The Decline and Fall of the Roman Empire, Edward Gibbon.
Even more old-timey, but very snappy and entertaining. Those crazy Romans!
How Rome Fell: Death of a superpower, Adrian Goldsworthy.
Goldsworthy feels that the barbarians have gotten a a raw deal If the Roman legions hadn’t spent most of their time after 180 or so fighting one another in an endless series of coups, counter-coups and free-for-alls, they wouldn’t have had so much trouble with the Goths and Huns.
A bit unbalanced in its focus on the military at the expense of social and economic history, but still interesting.
William Cooper’s Town Power and persuasion on the frontier of the early American Republic, Alan Taylorr
Was it Emerson who said “No history, only biography”? This is both, a fascinating bio of James Fenimore Cooper’s dad embedded in a convincing and minutely researched picture of his world.
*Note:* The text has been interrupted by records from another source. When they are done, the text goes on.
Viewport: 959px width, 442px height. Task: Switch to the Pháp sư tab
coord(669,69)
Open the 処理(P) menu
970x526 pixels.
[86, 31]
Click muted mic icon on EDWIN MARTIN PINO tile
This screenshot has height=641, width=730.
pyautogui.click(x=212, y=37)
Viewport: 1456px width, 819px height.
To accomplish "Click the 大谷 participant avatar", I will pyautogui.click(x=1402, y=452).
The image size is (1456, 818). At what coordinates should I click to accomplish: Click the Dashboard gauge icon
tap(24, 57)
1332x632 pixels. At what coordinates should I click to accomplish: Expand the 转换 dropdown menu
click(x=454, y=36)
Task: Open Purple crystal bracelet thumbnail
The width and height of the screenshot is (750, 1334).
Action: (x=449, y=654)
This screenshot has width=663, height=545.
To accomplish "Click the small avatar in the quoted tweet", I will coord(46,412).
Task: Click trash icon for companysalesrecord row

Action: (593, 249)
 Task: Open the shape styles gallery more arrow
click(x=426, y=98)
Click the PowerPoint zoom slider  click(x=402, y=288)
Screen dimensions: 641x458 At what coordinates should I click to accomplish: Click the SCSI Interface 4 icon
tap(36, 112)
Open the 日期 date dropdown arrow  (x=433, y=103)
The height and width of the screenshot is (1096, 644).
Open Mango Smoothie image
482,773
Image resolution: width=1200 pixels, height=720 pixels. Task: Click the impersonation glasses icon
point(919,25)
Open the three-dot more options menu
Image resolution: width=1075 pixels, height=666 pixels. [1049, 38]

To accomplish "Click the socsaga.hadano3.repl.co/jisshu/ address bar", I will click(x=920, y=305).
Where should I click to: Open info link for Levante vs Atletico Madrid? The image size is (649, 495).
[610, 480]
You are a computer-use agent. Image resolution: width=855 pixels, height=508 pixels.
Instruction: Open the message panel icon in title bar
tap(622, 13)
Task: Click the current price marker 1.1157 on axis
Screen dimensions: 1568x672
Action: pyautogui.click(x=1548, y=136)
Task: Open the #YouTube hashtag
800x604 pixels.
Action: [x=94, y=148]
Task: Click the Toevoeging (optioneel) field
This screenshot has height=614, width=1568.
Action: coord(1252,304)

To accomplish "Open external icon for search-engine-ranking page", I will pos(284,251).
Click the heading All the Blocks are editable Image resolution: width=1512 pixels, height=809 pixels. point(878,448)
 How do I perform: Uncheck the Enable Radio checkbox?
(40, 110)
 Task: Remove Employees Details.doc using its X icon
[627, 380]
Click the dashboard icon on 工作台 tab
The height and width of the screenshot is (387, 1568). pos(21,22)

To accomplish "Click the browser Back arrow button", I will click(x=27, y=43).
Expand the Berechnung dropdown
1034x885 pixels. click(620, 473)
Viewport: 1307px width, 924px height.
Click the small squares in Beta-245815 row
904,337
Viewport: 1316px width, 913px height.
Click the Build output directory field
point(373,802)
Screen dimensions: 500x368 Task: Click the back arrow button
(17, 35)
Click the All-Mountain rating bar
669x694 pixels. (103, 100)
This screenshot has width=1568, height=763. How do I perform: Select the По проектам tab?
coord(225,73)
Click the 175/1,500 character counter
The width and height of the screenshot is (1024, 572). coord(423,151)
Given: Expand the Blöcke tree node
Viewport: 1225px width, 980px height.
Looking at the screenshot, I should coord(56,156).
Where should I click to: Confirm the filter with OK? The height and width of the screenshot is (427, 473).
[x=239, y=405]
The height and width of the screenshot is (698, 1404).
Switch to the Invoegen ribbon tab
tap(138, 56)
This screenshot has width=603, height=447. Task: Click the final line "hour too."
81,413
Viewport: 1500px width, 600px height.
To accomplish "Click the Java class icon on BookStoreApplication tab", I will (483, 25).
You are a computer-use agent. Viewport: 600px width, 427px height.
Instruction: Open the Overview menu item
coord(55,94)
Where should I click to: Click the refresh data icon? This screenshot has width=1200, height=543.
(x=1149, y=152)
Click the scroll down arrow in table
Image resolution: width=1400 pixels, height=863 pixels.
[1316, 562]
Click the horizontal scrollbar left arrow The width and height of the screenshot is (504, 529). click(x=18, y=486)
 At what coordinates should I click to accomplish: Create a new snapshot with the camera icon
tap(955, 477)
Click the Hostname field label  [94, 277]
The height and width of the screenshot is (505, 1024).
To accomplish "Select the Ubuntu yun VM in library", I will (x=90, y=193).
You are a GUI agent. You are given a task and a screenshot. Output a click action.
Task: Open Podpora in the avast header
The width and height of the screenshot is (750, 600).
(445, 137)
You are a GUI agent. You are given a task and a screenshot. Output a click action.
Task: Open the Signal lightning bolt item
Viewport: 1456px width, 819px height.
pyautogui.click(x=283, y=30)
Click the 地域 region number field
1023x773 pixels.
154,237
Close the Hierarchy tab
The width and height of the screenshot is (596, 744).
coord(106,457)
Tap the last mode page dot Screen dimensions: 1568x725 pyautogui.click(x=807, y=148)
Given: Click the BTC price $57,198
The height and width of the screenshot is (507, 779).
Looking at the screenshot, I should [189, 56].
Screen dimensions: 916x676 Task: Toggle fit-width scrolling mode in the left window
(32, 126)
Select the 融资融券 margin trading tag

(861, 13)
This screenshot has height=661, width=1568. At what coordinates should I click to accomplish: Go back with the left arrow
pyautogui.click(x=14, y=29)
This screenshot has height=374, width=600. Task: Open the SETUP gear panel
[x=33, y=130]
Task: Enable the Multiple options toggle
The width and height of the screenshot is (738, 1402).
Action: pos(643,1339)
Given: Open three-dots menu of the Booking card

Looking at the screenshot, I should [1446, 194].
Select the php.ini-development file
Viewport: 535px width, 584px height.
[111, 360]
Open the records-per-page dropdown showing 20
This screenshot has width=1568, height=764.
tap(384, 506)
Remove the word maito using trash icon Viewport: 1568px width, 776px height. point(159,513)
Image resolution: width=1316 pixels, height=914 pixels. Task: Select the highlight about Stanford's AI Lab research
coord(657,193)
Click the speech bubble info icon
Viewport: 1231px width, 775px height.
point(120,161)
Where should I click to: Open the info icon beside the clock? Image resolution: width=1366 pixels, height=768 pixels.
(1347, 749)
Taylor’s learning and humanity make him the exact opposite of Simon Winchester, a hack who appears to think that a tony Oxbridge accent substitutes for mediocre style, undergraduate erudition and facile ethics.
A History of the World in SSix Glasses, Tom Standage
Full of fun factoids about Mesopotamian beer, Greco-Roman wine, 17th-century coffee houses, etc.
The Lost Gospel of Judas A New look at betrayer and betrayed, Bart Ehrman
Describes the recent discovery of an early Gnostic manuscript telling the whole story from Judas’ perspective. You see, he was the only disciple who really got Jesus and knew the esoteric secret of his nature. His ‘betrayal allowed Jesus to escape the prison of this world and return to a higher one. Ehrman is a serious , if not very flashy, scholar, and he also tells the story of the manuscript’s vicissitudes as it passed through the hands of various greedy and stupid people (one put it in his freezer).
The Signal in the Noise by Nate Silver.
A discussion of the many kinds of predictions that affect us, from the irritating dishonesty of political pundits to the catastrophic self-interested myopia of financial analysts that led to our recent mini-Depression. Silver illustrates techniques, more habits of mind than recipes, for making predictions that are reasonably sound and for knowing when such predictions are not feasible with the evidence at hand. A book that is least likely to be read by the people who need it most, I suppose, but it will help anyone who wants to make sense of what s/he reads and hears in the media.